1-muitos destes influenciadores  recusam-se a passar fatura...!(enfim,meramente informativo,porque não ha nada a fazer!)

2- os artigos da loja que a influencer usa, ficam para ela como foma de pagamento. Como imputar isto? Não é uma oferta, pois o artigo é o pagamento da publicidade dela!
Note se que o valor do artigo,para muitos s influencers e inerentes,ou seja,tanto pode ser um produto de 200€ como de 20€...e é o pagamento do trabalho dela/dele de agir como influenciador dos seus seguidores.

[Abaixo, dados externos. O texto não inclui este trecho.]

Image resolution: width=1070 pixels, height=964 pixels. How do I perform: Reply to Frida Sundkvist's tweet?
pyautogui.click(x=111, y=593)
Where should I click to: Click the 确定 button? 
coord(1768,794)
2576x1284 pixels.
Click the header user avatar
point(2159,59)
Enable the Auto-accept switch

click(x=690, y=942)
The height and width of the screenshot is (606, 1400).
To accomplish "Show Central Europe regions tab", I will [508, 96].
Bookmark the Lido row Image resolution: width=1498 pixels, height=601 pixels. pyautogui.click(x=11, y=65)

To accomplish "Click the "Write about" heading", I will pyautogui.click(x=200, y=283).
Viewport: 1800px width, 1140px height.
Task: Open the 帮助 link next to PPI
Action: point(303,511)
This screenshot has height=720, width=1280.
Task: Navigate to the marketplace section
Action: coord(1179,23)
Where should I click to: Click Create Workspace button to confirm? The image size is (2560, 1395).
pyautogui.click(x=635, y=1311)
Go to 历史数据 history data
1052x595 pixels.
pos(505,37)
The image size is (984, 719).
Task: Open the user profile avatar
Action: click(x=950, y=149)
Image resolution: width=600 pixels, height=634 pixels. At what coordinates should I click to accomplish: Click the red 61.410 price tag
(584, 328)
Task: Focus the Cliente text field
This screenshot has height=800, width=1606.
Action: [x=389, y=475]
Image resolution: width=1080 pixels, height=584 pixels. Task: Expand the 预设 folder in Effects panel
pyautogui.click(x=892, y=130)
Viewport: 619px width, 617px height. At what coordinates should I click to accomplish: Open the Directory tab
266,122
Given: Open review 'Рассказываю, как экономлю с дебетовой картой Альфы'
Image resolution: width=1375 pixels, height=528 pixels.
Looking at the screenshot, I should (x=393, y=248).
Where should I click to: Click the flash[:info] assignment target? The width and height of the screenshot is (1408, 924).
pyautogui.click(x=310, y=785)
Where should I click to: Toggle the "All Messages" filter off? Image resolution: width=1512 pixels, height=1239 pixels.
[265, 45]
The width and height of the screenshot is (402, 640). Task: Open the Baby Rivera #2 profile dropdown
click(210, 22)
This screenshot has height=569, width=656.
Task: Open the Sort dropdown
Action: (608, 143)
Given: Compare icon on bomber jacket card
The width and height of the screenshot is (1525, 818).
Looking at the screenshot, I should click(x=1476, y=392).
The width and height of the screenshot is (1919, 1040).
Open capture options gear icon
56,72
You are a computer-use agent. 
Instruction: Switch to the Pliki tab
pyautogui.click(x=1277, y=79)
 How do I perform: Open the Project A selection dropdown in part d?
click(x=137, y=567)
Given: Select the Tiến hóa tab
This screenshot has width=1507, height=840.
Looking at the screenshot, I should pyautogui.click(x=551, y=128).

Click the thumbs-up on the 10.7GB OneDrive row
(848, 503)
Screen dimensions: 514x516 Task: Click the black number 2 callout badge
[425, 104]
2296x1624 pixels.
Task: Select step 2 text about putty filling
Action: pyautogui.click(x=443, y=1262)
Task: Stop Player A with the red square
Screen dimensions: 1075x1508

Como posso resolver isto contabilísticamente? Mesmo colegas com grande experiencia experimentam agora estes e muitos mais desafios do comercio eletrônico e suas rápidas evoluções!

Posso pedir o vosso conselho especializado? :-)))

kushinadaime

A passar factura, é a loja, que "dá" a roupa à influenciadora que tem que passar factura, é a loja que transmite bens.
A influenciadora, que presta serviços tem que facturar é ao destinatário dos serviços prestados, à plataforma normalmente.
A roupa, basicamente o trabalho da influenciadora é uma co-produção, uma cooperação, e a roupa é a parte da loja nesta cooperação.
E nesta área temos um exemplo velhinho de influenciadores, os jornais e revistas de especialidade que fazem há muitos tempo isso.
Por exemplo, nas áreas da informática, beleza feminina, os artigos dados às revistas são regularizações de inventários por contrapartida de ofertas ou publicidade conforme é para uma coisa mais discreta ou se é para publicidade descarada.
A titulo de curiosidade os materiais que não são dados, são emprestados são mercadorias à consignação, e quando a campanha acabar, e forem para o lixo (porque já vem com marcas de uso óbvias depois de passar por vários jornalistas) vão a regularizações de inventários por contrapartida de publicidade.